Di Sulawesi Tengah, misalnya, ada kosakata khusus untuk menggambarkan situasi saat tsunami dan gempa.
Misalnya, ‘nalodo’ yang berarti terkubur dalam lumpur hitam. Pada September lalu, sesaat setelah gempa, terjadi peristiwa likuefaksi (liquefaction), di mana struktur tanah di sebagian kota Palu meluruh, mencair, menenggelamkan apapun yang di atasnya, termasuk rumah-rumah sebelum perlahan mengeras kembali.
Hermann Fritz dari Georgia Institute of Technology di AS berpendapat, apa yang terjadi di Palu menggambarkan tantangan yang dihadapi warga di lokasi bencana.

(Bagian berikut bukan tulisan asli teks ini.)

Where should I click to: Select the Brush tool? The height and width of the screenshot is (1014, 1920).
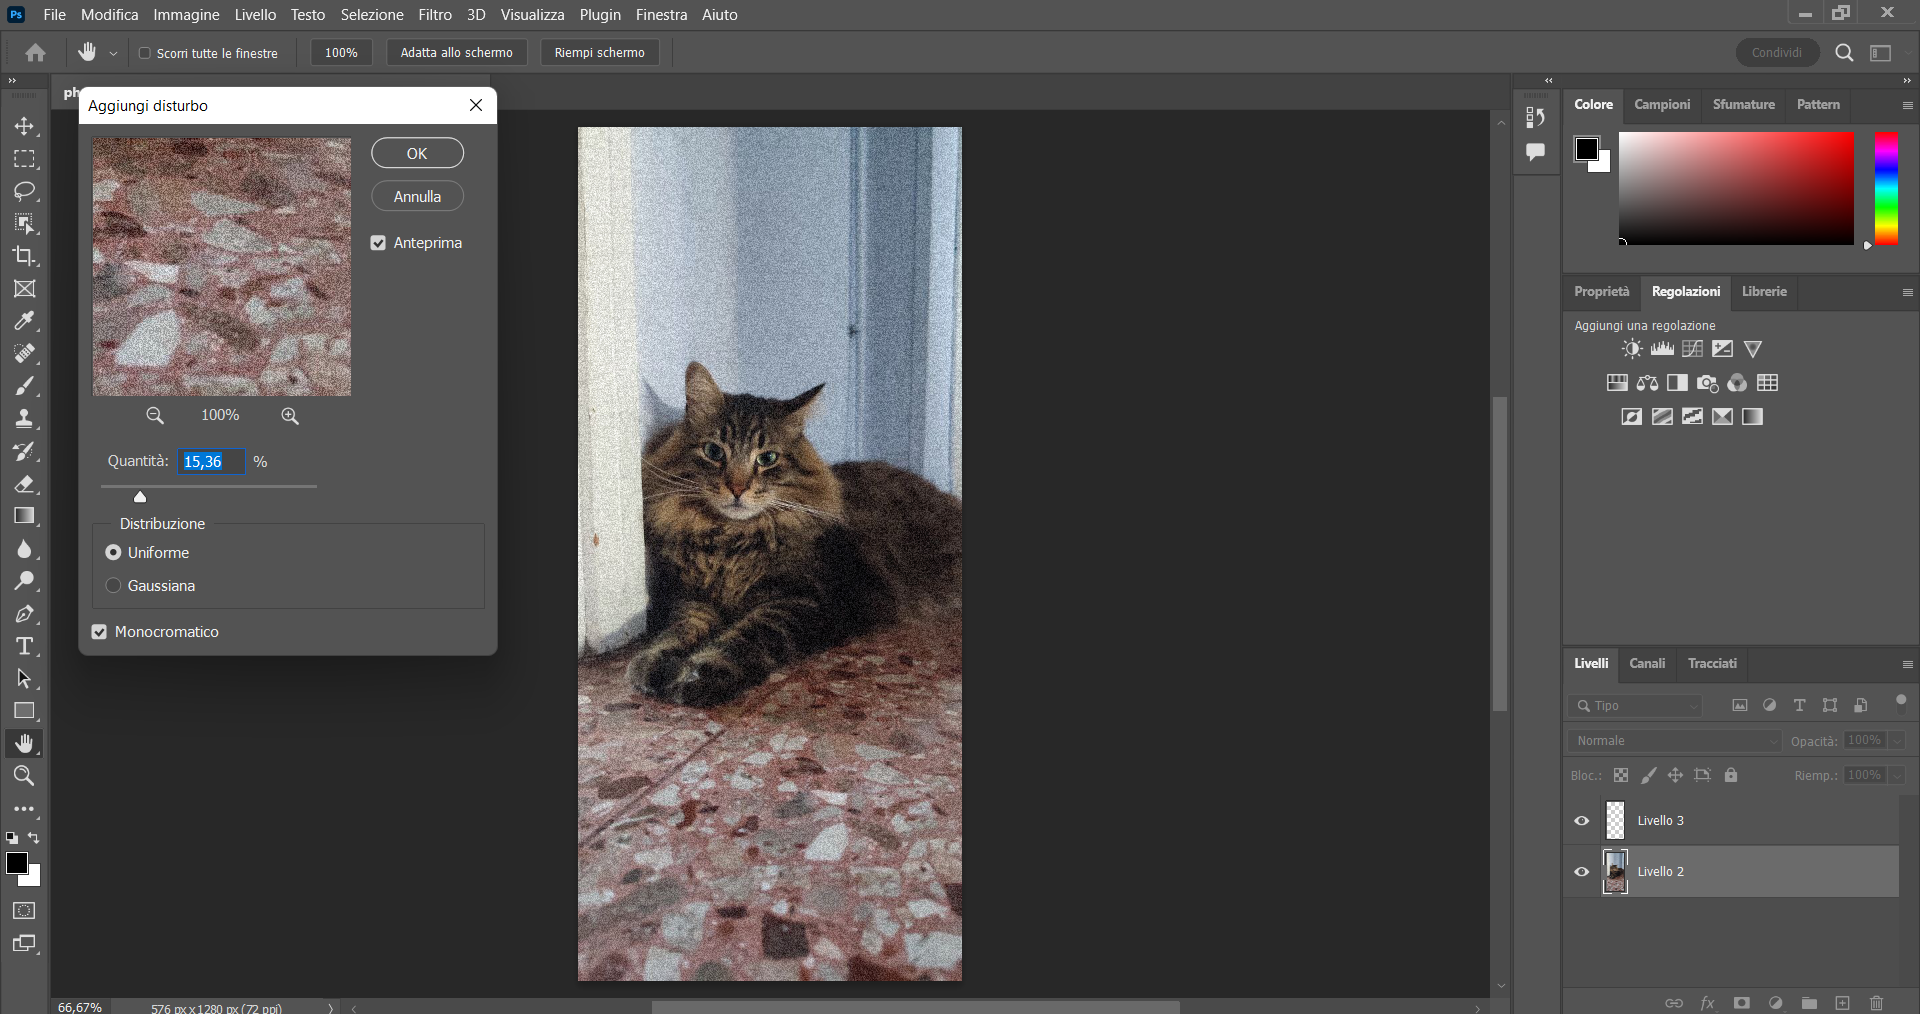click(25, 386)
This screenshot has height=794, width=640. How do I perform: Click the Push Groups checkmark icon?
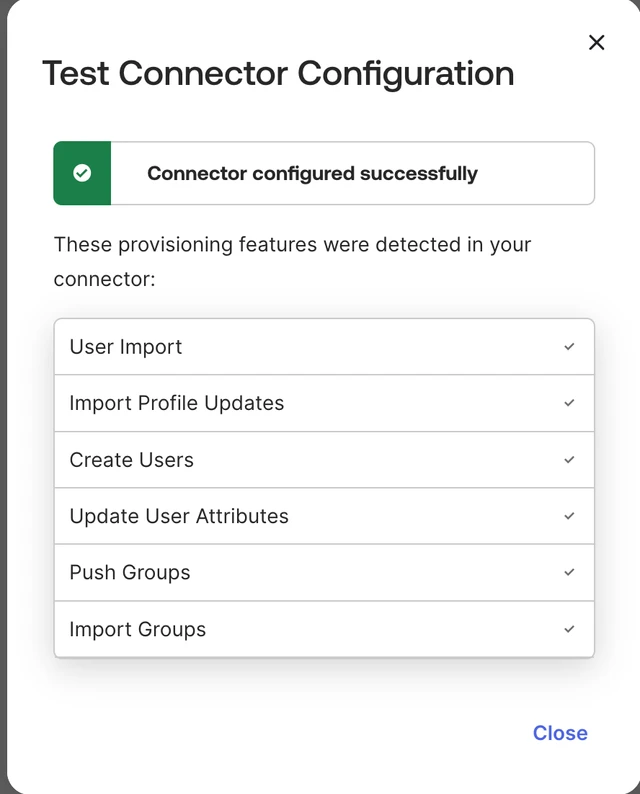(x=569, y=572)
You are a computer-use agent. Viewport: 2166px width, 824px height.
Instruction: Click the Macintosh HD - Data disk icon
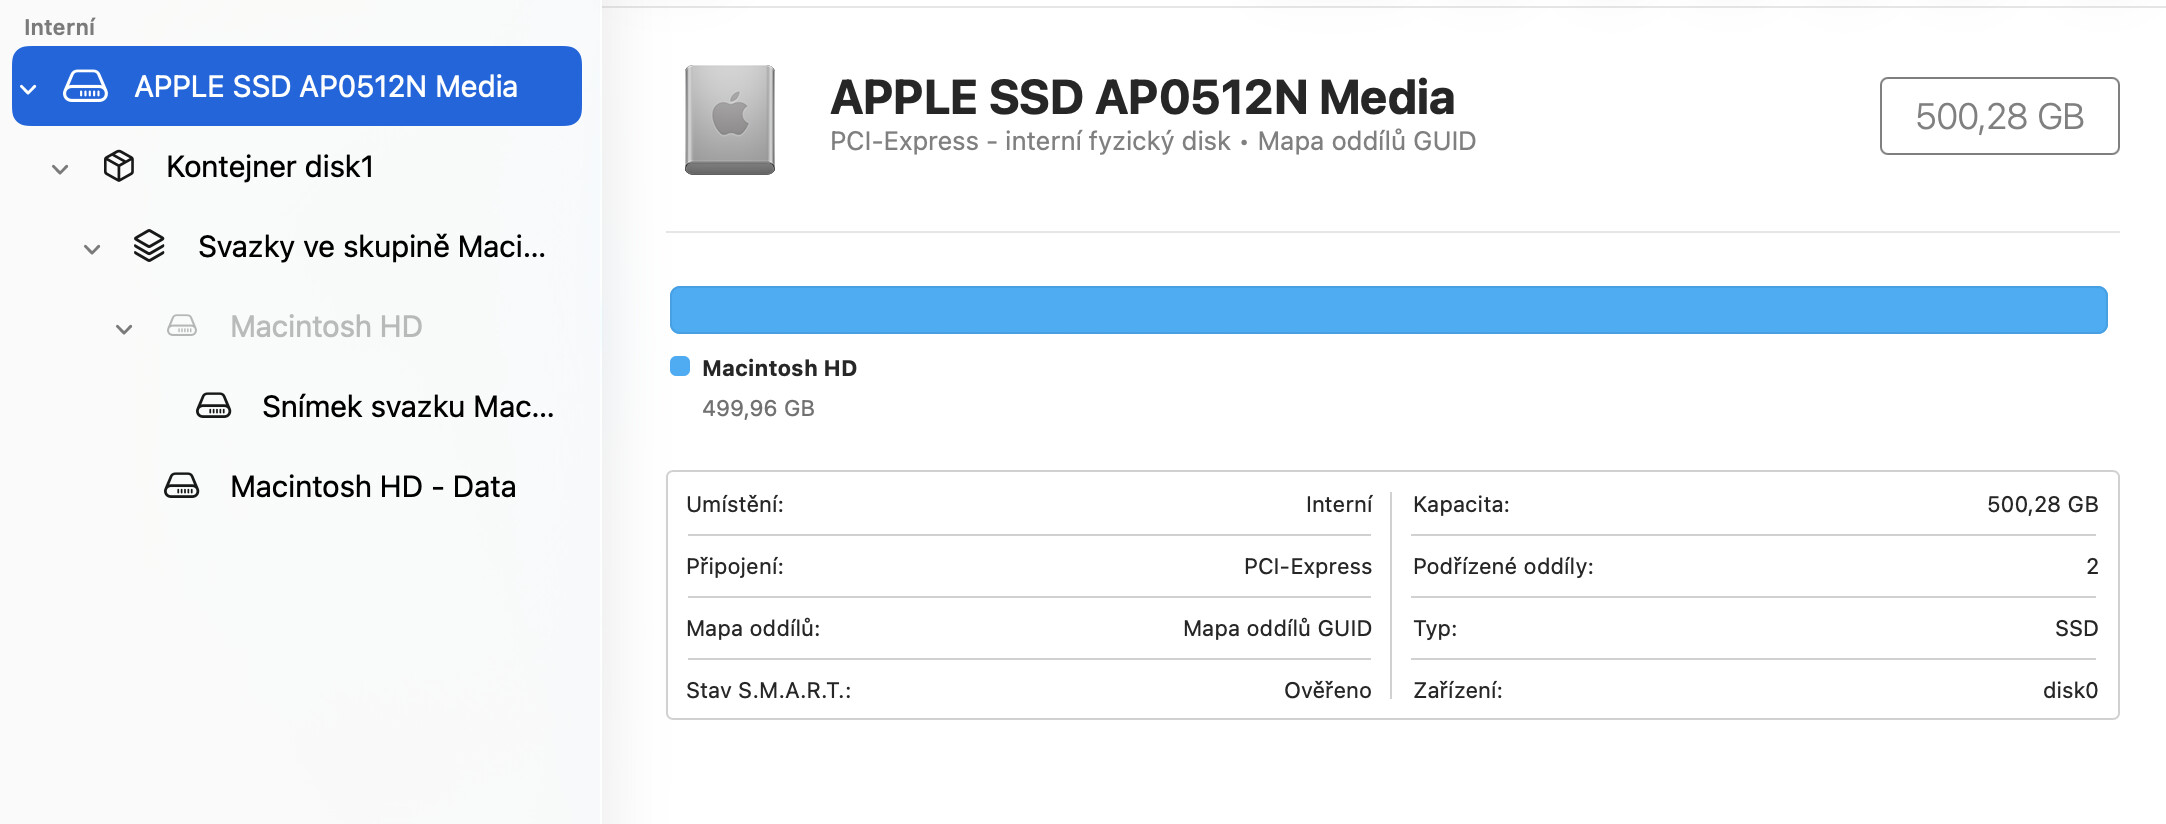click(182, 486)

“Tsunami seperti itu datang dengan cepat, hanya dalam itungan detik,” kata dia. “Tak ada waktu untuk memberikan peringatan.”
Ia menambahkan, apa yang terjadi di Palu sangat berbeda dengan Jepang pada 2011 lalu.
Pasca-gempa magnitudo 9 mengguncang, masih ada waktu sekitar 30 menit untuk evakuasi. “Hingga korban pertama akhirnya jatuh akibat tsunami,” tambah Fritz.
Tantangan untuk warga lokal seperti di Palu, menurut dia, adalah mereka harus mengevakuasi diri sendiri.
Sementara itu, Widjo Kongko BPPT mengungkapkan, ada semacam sikap berpuas diri setelah simulasi tsunami dilakukan di Palu pada 2012 lalu. Orang-orang sudah merasa siap. Padahal, yang terjadi bisa lebih gawat dari itu.
“Saat latihan diinstruksikan untuk pergi ke lokasi yang lebih tinggi dalam 5-10 menit. Warga harus menyadari bahwa tsunami bisa datang jauh lebih cepat.”